**Problem details:**
Repeat exactly the lines from the start of the records below through the line that contains "You are a computer-use agent. 644x266 pixels.", including both.

-------- Available data --------

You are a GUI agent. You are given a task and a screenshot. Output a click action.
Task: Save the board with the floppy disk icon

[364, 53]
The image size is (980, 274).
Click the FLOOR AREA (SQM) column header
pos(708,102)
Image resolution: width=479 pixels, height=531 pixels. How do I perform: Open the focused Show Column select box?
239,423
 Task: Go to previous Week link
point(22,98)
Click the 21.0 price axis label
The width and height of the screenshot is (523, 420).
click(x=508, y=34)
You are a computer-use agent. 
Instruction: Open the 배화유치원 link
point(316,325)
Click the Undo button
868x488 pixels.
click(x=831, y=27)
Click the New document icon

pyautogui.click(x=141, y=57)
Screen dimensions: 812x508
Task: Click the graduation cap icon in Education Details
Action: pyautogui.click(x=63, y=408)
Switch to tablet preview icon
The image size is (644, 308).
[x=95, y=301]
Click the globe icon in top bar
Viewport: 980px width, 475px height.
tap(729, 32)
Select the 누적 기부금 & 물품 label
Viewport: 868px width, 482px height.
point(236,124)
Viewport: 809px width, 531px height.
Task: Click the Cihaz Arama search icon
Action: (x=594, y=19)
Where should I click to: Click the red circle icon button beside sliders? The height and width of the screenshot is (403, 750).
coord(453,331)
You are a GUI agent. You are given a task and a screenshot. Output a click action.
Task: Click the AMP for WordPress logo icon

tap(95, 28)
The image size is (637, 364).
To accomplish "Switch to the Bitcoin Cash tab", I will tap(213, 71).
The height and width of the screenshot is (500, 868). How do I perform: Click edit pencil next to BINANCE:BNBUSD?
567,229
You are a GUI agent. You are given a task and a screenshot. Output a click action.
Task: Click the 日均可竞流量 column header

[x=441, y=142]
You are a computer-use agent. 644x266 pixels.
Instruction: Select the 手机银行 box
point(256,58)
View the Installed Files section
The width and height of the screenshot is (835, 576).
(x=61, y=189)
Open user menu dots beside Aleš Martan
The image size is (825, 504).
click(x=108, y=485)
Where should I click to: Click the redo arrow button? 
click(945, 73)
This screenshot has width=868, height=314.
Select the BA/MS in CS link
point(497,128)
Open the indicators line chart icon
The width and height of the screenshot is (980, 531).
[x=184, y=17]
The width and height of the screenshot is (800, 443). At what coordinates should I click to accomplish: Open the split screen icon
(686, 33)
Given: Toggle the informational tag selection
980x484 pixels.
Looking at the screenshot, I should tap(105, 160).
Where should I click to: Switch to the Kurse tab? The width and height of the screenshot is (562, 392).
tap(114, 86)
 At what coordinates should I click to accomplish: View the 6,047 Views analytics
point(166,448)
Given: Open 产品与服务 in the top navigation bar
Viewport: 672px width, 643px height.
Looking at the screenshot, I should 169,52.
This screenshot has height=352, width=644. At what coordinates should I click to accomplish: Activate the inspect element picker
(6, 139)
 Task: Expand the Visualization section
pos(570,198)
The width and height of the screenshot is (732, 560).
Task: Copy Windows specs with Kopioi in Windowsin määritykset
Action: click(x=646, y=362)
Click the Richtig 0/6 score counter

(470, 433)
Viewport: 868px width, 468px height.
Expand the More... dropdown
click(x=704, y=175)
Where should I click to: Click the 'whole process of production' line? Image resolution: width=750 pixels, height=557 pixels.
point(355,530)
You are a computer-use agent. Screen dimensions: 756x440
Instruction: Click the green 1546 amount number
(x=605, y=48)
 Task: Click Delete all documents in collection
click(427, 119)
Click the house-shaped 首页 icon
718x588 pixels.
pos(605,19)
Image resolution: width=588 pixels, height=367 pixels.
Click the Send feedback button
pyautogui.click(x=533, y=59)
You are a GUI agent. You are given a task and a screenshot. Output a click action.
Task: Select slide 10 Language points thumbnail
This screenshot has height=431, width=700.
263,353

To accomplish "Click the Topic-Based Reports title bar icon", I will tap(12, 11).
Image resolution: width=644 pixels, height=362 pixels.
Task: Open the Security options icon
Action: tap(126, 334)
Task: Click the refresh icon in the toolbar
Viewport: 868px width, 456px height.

--------

**Solved problem:**
You are a GUI agent. You are given a task and a screenshot. Output a click action.
Task: Save the board with the floppy disk icon

[364, 53]
The image size is (980, 274).
Click the FLOOR AREA (SQM) column header
pos(708,102)
Image resolution: width=479 pixels, height=531 pixels. How do I perform: Open the focused Show Column select box?
239,423
 Task: Go to previous Week link
point(22,98)
Click the 21.0 price axis label
The width and height of the screenshot is (523, 420).
click(x=508, y=34)
You are a computer-use agent. 
Instruction: Open the 배화유치원 link
point(316,325)
Click the Undo button
868x488 pixels.
click(x=831, y=27)
Click the New document icon

pyautogui.click(x=141, y=57)
Screen dimensions: 812x508
Task: Click the graduation cap icon in Education Details
Action: pyautogui.click(x=63, y=408)
Switch to tablet preview icon
The image size is (644, 308).
[x=95, y=301]
Click the globe icon in top bar
Viewport: 980px width, 475px height.
tap(729, 32)
Select the 누적 기부금 & 물품 label
Viewport: 868px width, 482px height.
point(236,124)
Viewport: 809px width, 531px height.
Task: Click the Cihaz Arama search icon
Action: (x=594, y=19)
Where should I click to: Click the red circle icon button beside sliders? The height and width of the screenshot is (403, 750).
coord(453,331)
You are a GUI agent. You are given a task and a screenshot. Output a click action.
Task: Click the AMP for WordPress logo icon

tap(95, 28)
The image size is (637, 364).
To accomplish "Switch to the Bitcoin Cash tab", I will tap(213, 71).
The height and width of the screenshot is (500, 868). How do I perform: Click edit pencil next to BINANCE:BNBUSD?
567,229
You are a GUI agent. You are given a task and a screenshot. Output a click action.
Task: Click the 日均可竞流量 column header

[x=441, y=142]
You are a computer-use agent. 644x266 pixels.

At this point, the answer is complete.